Networking Forums

Networking Forums > Computer Networking > Linux Networking > Distributed Database

Reply
Thread Tools Display Modes

Distributed Database

 
 
Alan Connor
Guest
Posts: n/a

 
      12-15-2003, 11:00 PM

Let's say that I have a database distributed among 20 boxes, all at different
locations with different IPs.

The full database takes only 5 of these boxes, so there are 3 mirrors.

Can someone tell me the best way to set things up so that a client can
just enter a URL and access whichever group of 5 boxes currently isn't
being used to capacity? How to connect those 5 boxes together so that
they are effectively ONE box?

(wget will be used to send a search string to the db and retrieve the results)

The information in the database is just text, and creating a user application
to make the system more efficient is possible.

A few keywords to search would be enough for now. I just don't know
where to start.


Thanks a lot.


AC

 
Reply With Quote
 
 
 
 
Jem Berkes
Guest
Posts: n/a

 
      12-15-2003, 11:22 PM
> Let's say that I have a database distributed among 20 boxes, all at
> different locations with different IPs.
>
> The full database takes only 5 of these boxes, so there are 3 mirrors.
>
> Can someone tell me the best way to set things up so that a client can
> just enter a URL and access whichever group of 5 boxes currently
> isn't being used to capacity? How to connect those 5 boxes together
> so that they are effectively ONE box?


To answer your first question, using DNS you can assign multiple IP
addresses to a single host name. For instance, if IPs A, B, C, D, E are
address records for db.example.com' then accessing http://db.example.com
will send traffic to one of those 5 IP addresses in a load-balanced
fashion. Typically the IP you get is random (I think?)

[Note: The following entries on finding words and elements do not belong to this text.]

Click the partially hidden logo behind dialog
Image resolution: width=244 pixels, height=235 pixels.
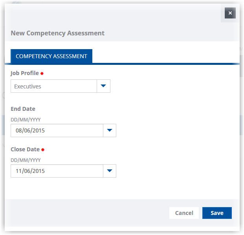16,2
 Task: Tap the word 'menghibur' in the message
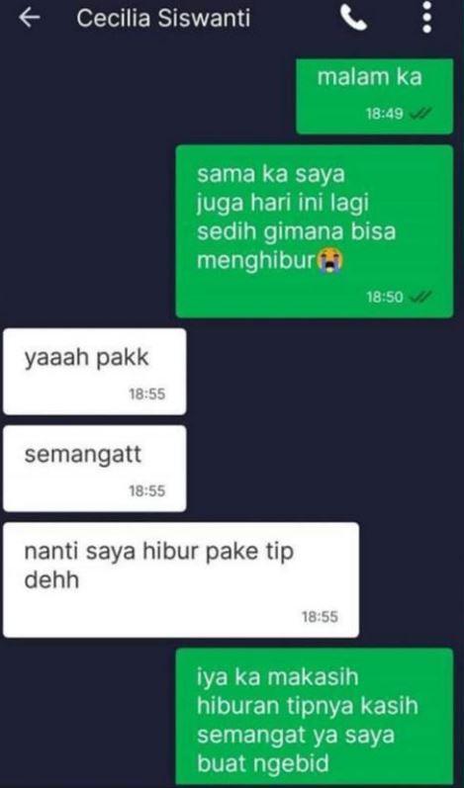point(256,261)
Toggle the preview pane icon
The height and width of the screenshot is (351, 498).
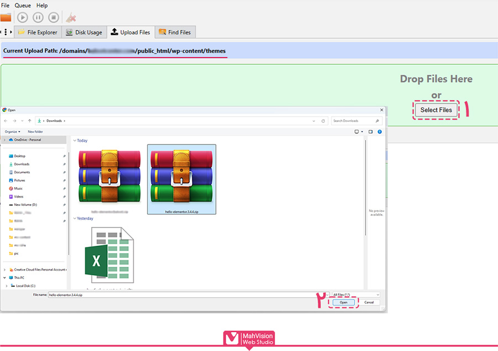(x=371, y=132)
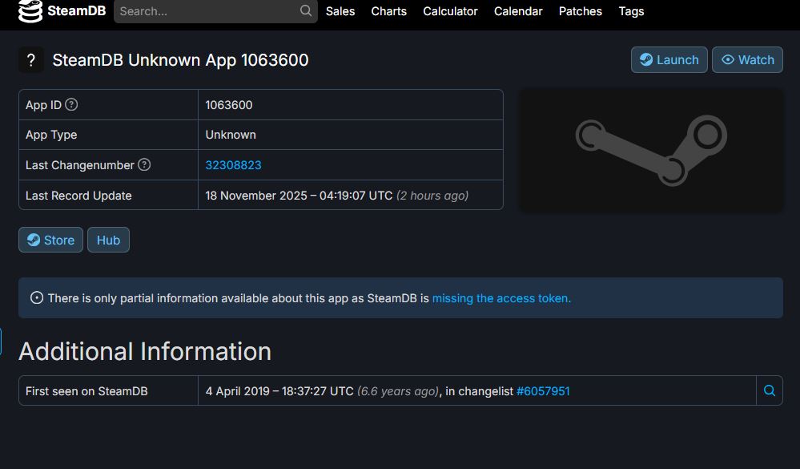
Task: Open the Store page button
Action: [50, 240]
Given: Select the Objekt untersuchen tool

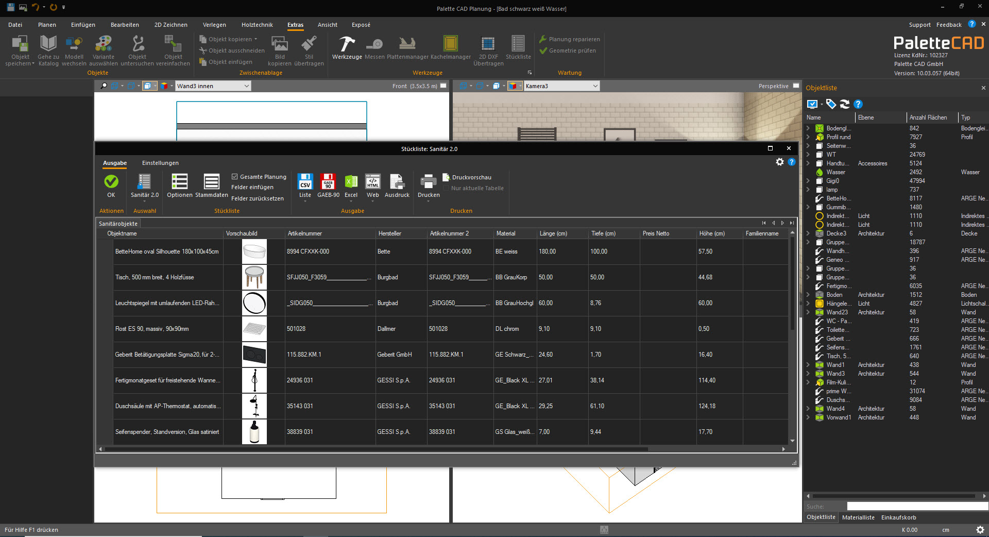Looking at the screenshot, I should [137, 49].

As for connecting the 5 independant hosts together so that they are
effectively one, maybe rsync is the way to go to synchronize the
filesystems.

--
Jem Berkes
http://www.sysdesign.ca/
 
Reply With Quote
 
Alan Connor
Guest
Posts: n/a

 
      12-15-2003, 11:59 PM
On 16 Dec 2003 00:22:17 GMT, Jem Berkes <(E-Mail Removed)9__org> wrote:
>
>
>> Let's say that I have a database distributed among 20 boxes, all at
>> different locations with different IPs.
>>
>> The full database takes only 5 of these boxes, so there are 3 mirrors.
>>
>> Can someone tell me the best way to set things up so that a client can
>> just enter a URL and access whichever group of 5 boxes currently
>> isn't being used to capacity? How to connect those 5 boxes together
>> so that they are effectively ONE box?

>
> To answer your first question, using DNS you can assign multiple IP
> addresses to a single host name. For instance, if IPs A, B, C, D, E are
> address records for db.example.com' then accessing http://db.example.com
> will send traffic to one of those 5 IP addresses in a load-balanced
> fashion. Typically the IP you get is random (I think?)
>


DNS keeps track of the load on the individual IPs?

So each mirror would have one box whose IP was listed by DNS.

What if the listed box in a mirror went off line and was
replaced by another one? Can you change the DNS records quickly?

Can the mirror, regardless of the IPs composing it at the moment,
be assigned an IP?

> As for connecting the 5 independant hosts together so that they are
> effectively one, maybe rsync is the way to go to synchronize the
> filesystems.
>


rsync looks interesting. Would probably work.

> --
> Jem Berkes
> http://www.sysdesign.ca/


Perfect. And no wasted words, as usual. Thanks Jem.

AC

 
Reply With Quote
 
Jem Berkes
Guest
Posts: n/a

 
      12-16-2003, 12:33 AM
> DNS keeps track of the load on the individual IPs?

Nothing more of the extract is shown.